### EXTRACT PROVIDED

In a green-texture covered Canson-Talens sketchbook, KC had written out her thoughts on Reality in just over nine pages. The rest of the sketchbook was blank and undated.
However, based on a couple of dental surgery & orthodontic receipts - dated September 12, 2016 - that had been tucked between some pages near the back of this sketchbook - I believe this was when she had written it, as well.
Here’s what I know, based on my experience.
We live in a world of mediated experience. Everything, including our own bodies, is a filter on Reality. Even our ideas are part of the filter.
Reality is unmediated experience. When you experience Reality it feels as if you see everything, all at once. The kind of divisions, categories, sequences that we’re used to here don’t seem to occur in Reality. Yet everything is very distinct, unique, and essential in Reality.
Anyone who experiences Reality comes away with the ...
primary feeling that we are loved. And I mean Loved. Another part of that primary feeling is an experience of mind-boggling beauty. It’s as if your heart leapt up in your throat and you’re possessed.
It takes a great deal of love for a person in Reality to approach us here. There’s a diminishing for them. On the other hand, it can be overwhelming for one of us to see someone in Reality. It blows your fuses, you might say. If you’re really immersed in mediated reality you’re going to have a tough time dealing with unmediated Reality.

######

● **YOUR INSTRUCTIONS**
Could you continue the piece on KC's sketchbook writing about Reality, picking up right after its last sentence?

### INFORMATION PROVIDED

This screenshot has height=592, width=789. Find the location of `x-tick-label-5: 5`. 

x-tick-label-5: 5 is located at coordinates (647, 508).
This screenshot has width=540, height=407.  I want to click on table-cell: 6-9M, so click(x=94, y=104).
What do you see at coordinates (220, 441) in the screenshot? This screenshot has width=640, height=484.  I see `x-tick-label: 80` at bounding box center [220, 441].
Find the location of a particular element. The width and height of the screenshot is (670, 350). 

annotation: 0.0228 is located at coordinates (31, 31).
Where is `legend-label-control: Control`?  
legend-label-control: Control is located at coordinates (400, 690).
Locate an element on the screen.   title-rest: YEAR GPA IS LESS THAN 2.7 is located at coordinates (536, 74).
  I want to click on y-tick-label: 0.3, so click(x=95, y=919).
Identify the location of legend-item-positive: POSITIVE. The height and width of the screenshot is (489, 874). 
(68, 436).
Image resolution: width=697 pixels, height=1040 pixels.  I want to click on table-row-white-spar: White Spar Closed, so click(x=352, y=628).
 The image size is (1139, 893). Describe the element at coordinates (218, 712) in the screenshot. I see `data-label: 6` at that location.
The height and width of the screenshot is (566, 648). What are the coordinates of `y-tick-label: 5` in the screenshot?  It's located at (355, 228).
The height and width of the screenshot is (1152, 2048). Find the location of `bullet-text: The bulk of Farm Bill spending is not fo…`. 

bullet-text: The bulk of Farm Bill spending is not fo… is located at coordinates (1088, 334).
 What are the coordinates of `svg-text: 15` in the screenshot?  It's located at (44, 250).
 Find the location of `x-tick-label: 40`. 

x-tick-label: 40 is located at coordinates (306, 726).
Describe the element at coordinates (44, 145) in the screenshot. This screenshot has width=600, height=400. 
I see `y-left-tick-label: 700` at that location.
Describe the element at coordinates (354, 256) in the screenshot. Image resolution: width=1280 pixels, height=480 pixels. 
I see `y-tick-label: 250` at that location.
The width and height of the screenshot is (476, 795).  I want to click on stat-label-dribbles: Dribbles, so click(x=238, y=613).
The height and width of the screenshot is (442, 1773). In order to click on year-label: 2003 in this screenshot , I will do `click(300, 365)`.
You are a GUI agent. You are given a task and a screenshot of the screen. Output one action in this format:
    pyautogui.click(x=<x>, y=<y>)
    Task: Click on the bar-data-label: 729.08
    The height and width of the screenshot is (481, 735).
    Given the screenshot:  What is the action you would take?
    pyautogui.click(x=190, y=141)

######

● **OUTPUT BELOW**
Some of the scientists say that life-after-death experiences are nothing more than bio-chemical artifacts. Of course, these are the same people who say that falling in love is just chemistry. It’s like saying that a beautiful painting is nothing but ground-up minerals - and those in turn are nothing more than molecules.
Mediated experience points to unmediated experience, the same way a portrait points to the person who poses for the painting.
Needless to say, some portraits are more successful at capturing the person than others.
In fact the great joy in life is playing with the colors – painting different portraits, capturing the many faces, moods, subtleties of Reality.
Or, to use a different metaphor, many different pieces of music can celebrate a theme - we, our lives, are those varied compositions.
To get caught up in mediated reality, to mistake it for Reality, is like mistaking the menu for the meal. It doesn’t pay to take this life too seriously - we’re not meant to. St. Augustine ...
said it best, “Love God and do what you will.”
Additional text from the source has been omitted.